- [The task]
Substitute "The screenshot size is" for every "The image size is" in the entries below, and write the lines out again with nothing else changed.

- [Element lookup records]
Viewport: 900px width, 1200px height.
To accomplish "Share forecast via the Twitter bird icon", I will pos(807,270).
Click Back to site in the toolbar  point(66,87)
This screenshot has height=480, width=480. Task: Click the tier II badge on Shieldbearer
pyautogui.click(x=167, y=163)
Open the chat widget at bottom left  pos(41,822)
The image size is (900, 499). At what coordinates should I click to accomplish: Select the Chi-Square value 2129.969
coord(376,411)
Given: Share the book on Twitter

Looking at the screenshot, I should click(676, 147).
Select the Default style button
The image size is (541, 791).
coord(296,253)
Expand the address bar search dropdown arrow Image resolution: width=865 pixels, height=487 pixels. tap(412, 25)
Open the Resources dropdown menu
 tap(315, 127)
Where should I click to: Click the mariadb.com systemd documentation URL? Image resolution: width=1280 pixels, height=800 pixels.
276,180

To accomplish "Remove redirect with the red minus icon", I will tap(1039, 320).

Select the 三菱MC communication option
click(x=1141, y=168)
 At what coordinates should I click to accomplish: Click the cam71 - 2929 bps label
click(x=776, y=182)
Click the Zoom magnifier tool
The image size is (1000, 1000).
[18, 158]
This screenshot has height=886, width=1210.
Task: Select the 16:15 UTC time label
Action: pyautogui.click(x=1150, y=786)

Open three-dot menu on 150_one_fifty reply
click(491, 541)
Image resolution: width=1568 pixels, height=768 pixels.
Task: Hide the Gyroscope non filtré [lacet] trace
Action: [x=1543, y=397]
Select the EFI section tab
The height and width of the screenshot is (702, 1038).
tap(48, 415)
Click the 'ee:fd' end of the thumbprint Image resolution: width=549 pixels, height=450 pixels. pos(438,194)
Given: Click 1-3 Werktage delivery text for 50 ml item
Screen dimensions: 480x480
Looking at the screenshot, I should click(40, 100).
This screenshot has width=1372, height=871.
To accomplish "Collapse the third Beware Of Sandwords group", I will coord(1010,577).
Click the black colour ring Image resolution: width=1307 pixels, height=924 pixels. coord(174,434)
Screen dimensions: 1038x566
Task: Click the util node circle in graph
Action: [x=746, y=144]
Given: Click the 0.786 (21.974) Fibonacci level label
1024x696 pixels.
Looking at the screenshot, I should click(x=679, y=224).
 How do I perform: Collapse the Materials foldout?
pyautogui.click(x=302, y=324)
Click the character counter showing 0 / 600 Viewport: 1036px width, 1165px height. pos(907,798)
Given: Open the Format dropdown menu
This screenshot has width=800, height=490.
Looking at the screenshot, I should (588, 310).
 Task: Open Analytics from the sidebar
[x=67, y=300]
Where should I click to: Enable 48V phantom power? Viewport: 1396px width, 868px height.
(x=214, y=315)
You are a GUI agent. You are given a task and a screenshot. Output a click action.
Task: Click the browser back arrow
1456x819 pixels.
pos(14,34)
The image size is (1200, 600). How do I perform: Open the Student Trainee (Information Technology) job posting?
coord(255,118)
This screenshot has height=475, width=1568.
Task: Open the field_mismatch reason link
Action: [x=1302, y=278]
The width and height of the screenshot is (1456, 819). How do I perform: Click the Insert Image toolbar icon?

- [Written response]
Viewport: 900px width, 1200px height.
To accomplish "Share forecast via the Twitter bird icon", I will pos(807,270).
Click Back to site in the toolbar  point(66,87)
This screenshot has height=480, width=480. Task: Click the tier II badge on Shieldbearer
pyautogui.click(x=167, y=163)
Open the chat widget at bottom left  pos(41,822)
The screenshot size is (900, 499). At what coordinates should I click to accomplish: Select the Chi-Square value 2129.969
coord(376,411)
Given: Share the book on Twitter

Looking at the screenshot, I should click(676, 147).
Select the Default style button
The screenshot size is (541, 791).
coord(296,253)
Expand the address bar search dropdown arrow Image resolution: width=865 pixels, height=487 pixels. tap(412, 25)
Open the Resources dropdown menu
 tap(315, 127)
Where should I click to: Click the mariadb.com systemd documentation URL? Image resolution: width=1280 pixels, height=800 pixels.
276,180

To accomplish "Remove redirect with the red minus icon", I will tap(1039, 320).

Select the 三菱MC communication option
click(x=1141, y=168)
 At what coordinates should I click to accomplish: Click the cam71 - 2929 bps label
click(x=776, y=182)
Click the Zoom magnifier tool
The screenshot size is (1000, 1000).
[18, 158]
This screenshot has height=886, width=1210.
Task: Select the 16:15 UTC time label
Action: pyautogui.click(x=1150, y=786)

Open three-dot menu on 150_one_fifty reply
click(491, 541)
Image resolution: width=1568 pixels, height=768 pixels.
Task: Hide the Gyroscope non filtré [lacet] trace
Action: [x=1543, y=397]
Select the EFI section tab
The height and width of the screenshot is (702, 1038).
tap(48, 415)
Click the 'ee:fd' end of the thumbprint Image resolution: width=549 pixels, height=450 pixels. pos(438,194)
Given: Click 1-3 Werktage delivery text for 50 ml item
Screen dimensions: 480x480
Looking at the screenshot, I should click(40, 100).
This screenshot has width=1372, height=871.
To accomplish "Collapse the third Beware Of Sandwords group", I will coord(1010,577).
Click the black colour ring Image resolution: width=1307 pixels, height=924 pixels. coord(174,434)
Screen dimensions: 1038x566
Task: Click the util node circle in graph
Action: [x=746, y=144]
Given: Click the 0.786 (21.974) Fibonacci level label
1024x696 pixels.
Looking at the screenshot, I should click(x=679, y=224).
 How do I perform: Collapse the Materials foldout?
pyautogui.click(x=302, y=324)
Click the character counter showing 0 / 600 Viewport: 1036px width, 1165px height. pos(907,798)
Given: Open the Format dropdown menu
This screenshot has width=800, height=490.
Looking at the screenshot, I should (588, 310).
 Task: Open Analytics from the sidebar
[x=67, y=300]
Where should I click to: Enable 48V phantom power? Viewport: 1396px width, 868px height.
(x=214, y=315)
You are a GUI agent. You are given a task and a screenshot. Output a click action.
Task: Click the browser back arrow
1456x819 pixels.
pos(14,34)
The screenshot size is (1200, 600). How do I perform: Open the Student Trainee (Information Technology) job posting?
coord(255,118)
This screenshot has height=475, width=1568.
Task: Open the field_mismatch reason link
Action: [x=1302, y=278]
The width and height of the screenshot is (1456, 819). How do I perform: Click the Insert Image toolbar icon?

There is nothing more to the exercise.